You are viewing a plain text version of this content. The canonical link for it is here.
Posted to dev@flink.apache.org by Marius Melzer <ma...@rasumi.net> on 2016/06/24 16:52:52 UTC

Understanding Operator Chaining

Hi,

I'm currently familiarizing myself with the Flink Code and I have a
question regarding operator chaining, maybe somebody could explain this
to me?

The default Chaining Strategy is HEAD (meaning that the predecessor of
the operator will not be chained, thus this operator may be the start of
a chain but never in the middle or the end). This is overwritten by
almost all operators that I looked at with ALWAYS, allowing the operator
to be chained without limits. A counter example is StreamGroupedFold,
which uses the default HEAD. My question is: Why does the
StreamGroupedFold "interrupt" chaining and what is the general rule
which operators may be chained limitless and which aren't. Also: Will
all operators in a row that have ALWAYS chaining always end up in the
same Chain/Task or may they be splitted when the Chain gets too
long/complex?

Thanks,
Marius

Re: Understanding Operator Chaining

Posted by Maximilian Michels <mx...@apache.org>.
Hi Marius,

The current chaining code assumes there will never be too complex
chains. Which is probably true for most jobs but could become in issue
in some cases.

If you want to make sure the chain is broken, you can start a new
chain using `startNewChain()` on all single output operators.

Cheers,
Max

On Mon, Jun 27, 2016 at 11:19 AM, Aljoscha Krettek <al...@apache.org> wrote:
> Hi Marius,
> the chaining code is still somewhat fragile and some stuff in there are
> leftovers. For example, StreamGroupedFold can only be used on a
> KeyedStream, which means that it can never be within a chain because the
> shuffle always breaks a chain. Specifying HEAD here is therefore redundant.
> I think by now all operators should have ALWAYS as the chaining strategy
> and we might even be able to get rid of the field in operators.
>
> The decision whether to chain or not is done
> in StreamingJobGraphGenerator.isChainable(). Chains are also never broken
> if they become to long/complex.
>
> Cheers,
> Aljoscha
>
> On Fri, 24 Jun 2016 at 18:53 Marius Melzer <ma...@rasumi.net> wrote:
>
>> Hi,
>>
>> I'm currently familiarizing myself with the Flink Code and I have a
>> question regarding operator chaining, maybe somebody could explain this
>> to me?
>>
>> The default Chaining Strategy is HEAD (meaning that the predecessor of
>> the operator will not be chained, thus this operator may be the start of
>> a chain but never in the middle or the end). This is overwritten by
>> almost all operators that I looked at with ALWAYS, allowing the operator
>> to be chained without limits. A counter example is StreamGroupedFold,
>> which uses the default HEAD. My question is: Why does the
>> StreamGroupedFold "interrupt" chaining and what is the general rule
>> which operators may be chained limitless and which aren't. Also: Will
>> all operators in a row that have ALWAYS chaining always end up in the
>> same Chain/Task or may they be splitted when the Chain gets too
>> long/complex?
>>
>> Thanks,
>> Marius
>>

Re: Understanding Operator Chaining

Posted by Aljoscha Krettek <al...@apache.org>.
Hi Marius,
the chaining code is still somewhat fragile and some stuff in there are
leftovers. For example, StreamGroupedFold can only be used on a
KeyedStream, which means that it can never be within a chain because the
shuffle always breaks a chain. Specifying HEAD here is therefore redundant.
I think by now all operators should have ALWAYS as the chaining strategy
and we might even be able to get rid of the field in operators.

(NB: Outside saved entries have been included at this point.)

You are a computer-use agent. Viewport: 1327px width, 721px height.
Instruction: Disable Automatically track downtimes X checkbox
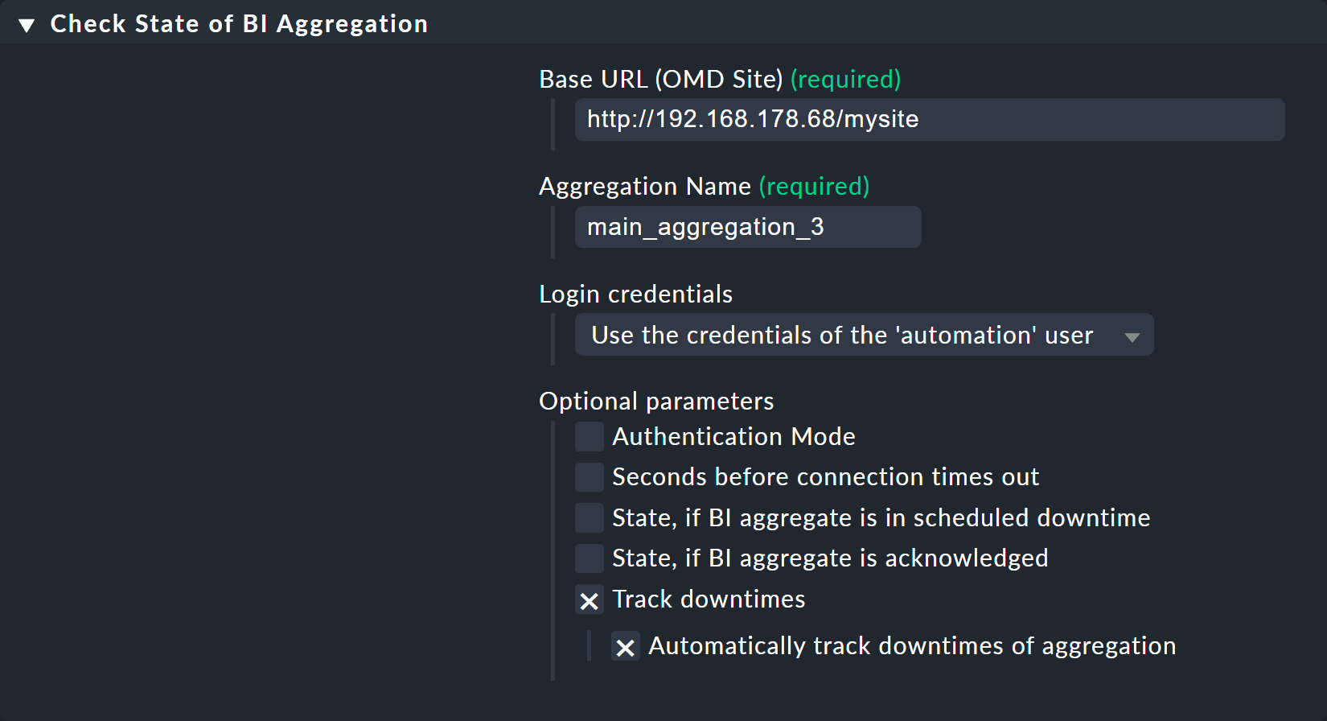tap(626, 647)
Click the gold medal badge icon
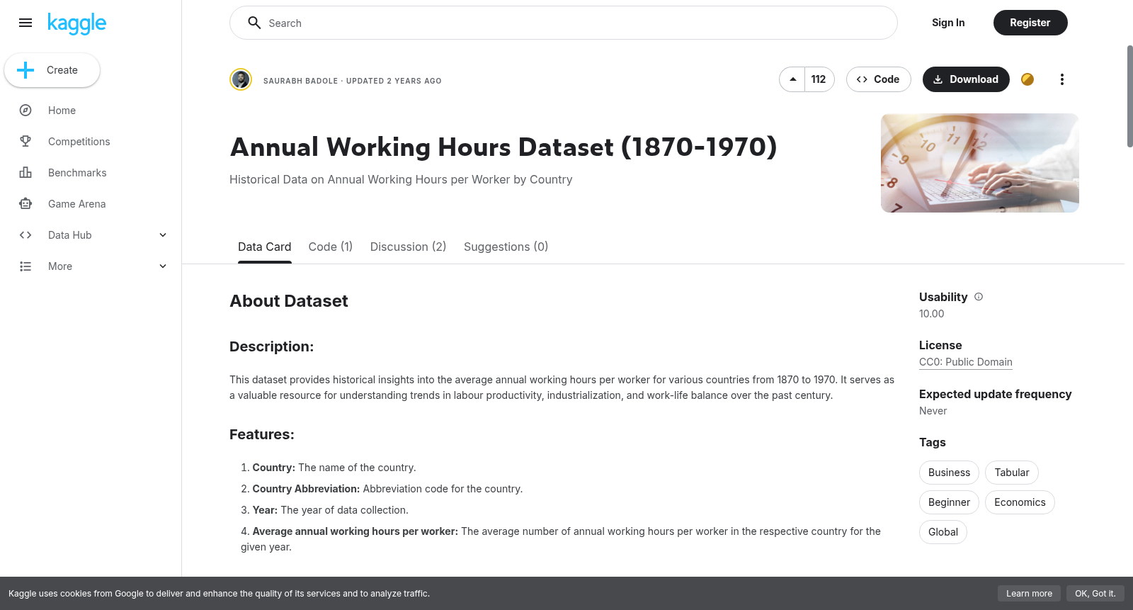Viewport: 1133px width, 610px height. point(1027,79)
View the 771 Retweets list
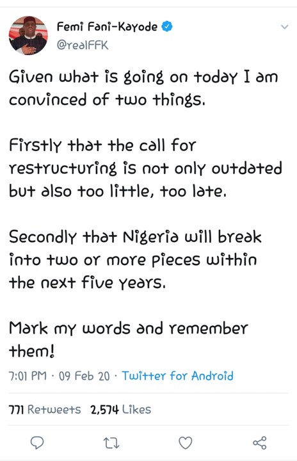Screen dimensions: 297x461 click(45, 410)
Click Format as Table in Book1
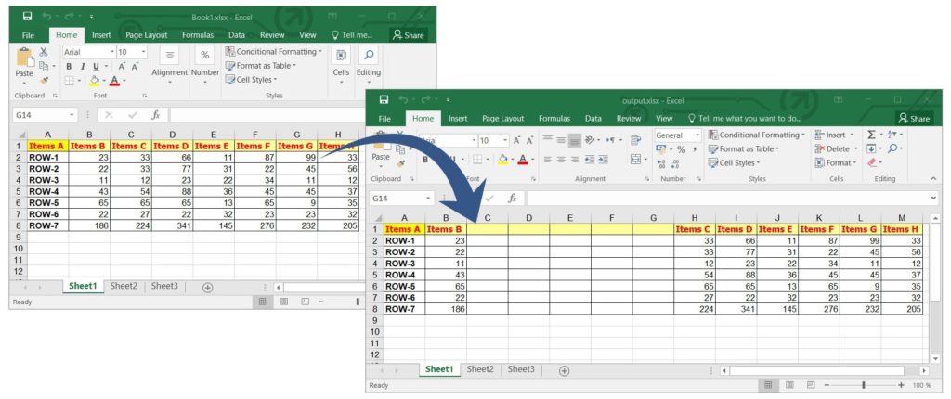951x399 pixels. 265,66
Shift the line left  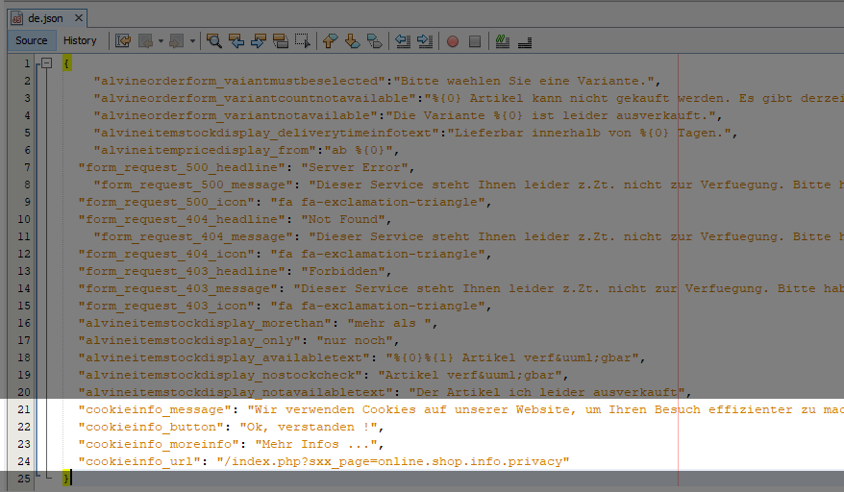pos(403,41)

The decision whether to chain or not is done
in StreamingJobGraphGenerator.isChainable(). Chains are also never broken
if they become to long/complex.

Cheers,
Aljoscha

On Fri, 24 Jun 2016 at 18:53 Marius Melzer <ma...@rasumi.net> wrote:

> Hi,
>
> I'm currently familiarizing myself with the Flink Code and I have a
> question regarding operator chaining, maybe somebody could explain this
> to me?
>
> The default Chaining Strategy is HEAD (meaning that the predecessor of
> the operator will not be chained, thus this operator may be the start of
> a chain but never in the middle or the end). This is overwritten by
> almost all operators that I looked at with ALWAYS, allowing the operator
> to be chained without limits. A counter example is StreamGroupedFold,
> which uses the default HEAD. My question is: Why does the
> StreamGroupedFold "interrupt" chaining and what is the general rule
> which operators may be chained limitless and which aren't. Also: Will
> all operators in a row that have ALWAYS chaining always end up in the
> same Chain/Task or may they be splitted when the Chain gets too
> long/complex?
>
> Thanks,
> Marius
>